The Semiconductor Index rallied 7.0%, the Nasdaq100 3.0%, and the S&P500 1.6%.
It quickly became an unforgiving head fake, ruthlessly punishing the over-confident buy-the-dip crowd.
The Semiconductors reversed 7% lower on Thursday, with the Nasdaq100 down 2.4%.
Nvidia sank 6.7% Thursday, with Micron down 7.6% (and another 8% in evening trading).
Amazon.com was also down post-earnings Thursday evening, with Intel crushed 20%.
Thursday’s failed tech rally sparked risk aversion, with the AI Bubble mania in serious trouble.
Interestingly, investment-grade spreads (to Treasuries) widened five to 98 bps – the largest daily risk premium increase back to banking crisis March 13th, 2023.

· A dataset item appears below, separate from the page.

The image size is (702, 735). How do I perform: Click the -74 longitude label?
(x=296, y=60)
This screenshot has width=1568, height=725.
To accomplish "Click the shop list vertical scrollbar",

High yield spreads widened 11 Thursday to 325 bps – the largest move in six months.
Bank CDS also came to life Thursday – at home and abroad.
European subordinated bank debt CDS jumped eight Thursday (to 120bps), the largest daily gain since June’s French election earthquake.
Bank of America CDS jumped four (to 56bps) and Citigroup three (55bps) – both the largest one-day gains since October 2023 (Israel/Hamas war).
The KBW Bank Index was slammed for 3.0% in Thursday trading, with Europe’s STOXX 600 Bank Index sinking 4.5%.
EM CDS rose five (174bps) Thursday, as the Brazilian real declined another 2.1% against the yen, the Mexican peso 1.7%, and the Chilean peso 1.6%.
Sniffing out trouble, two-year Treasury yields sank another 11 bps - following Wednesday’s 10 bps decline - to a 14-month low of 4.15%.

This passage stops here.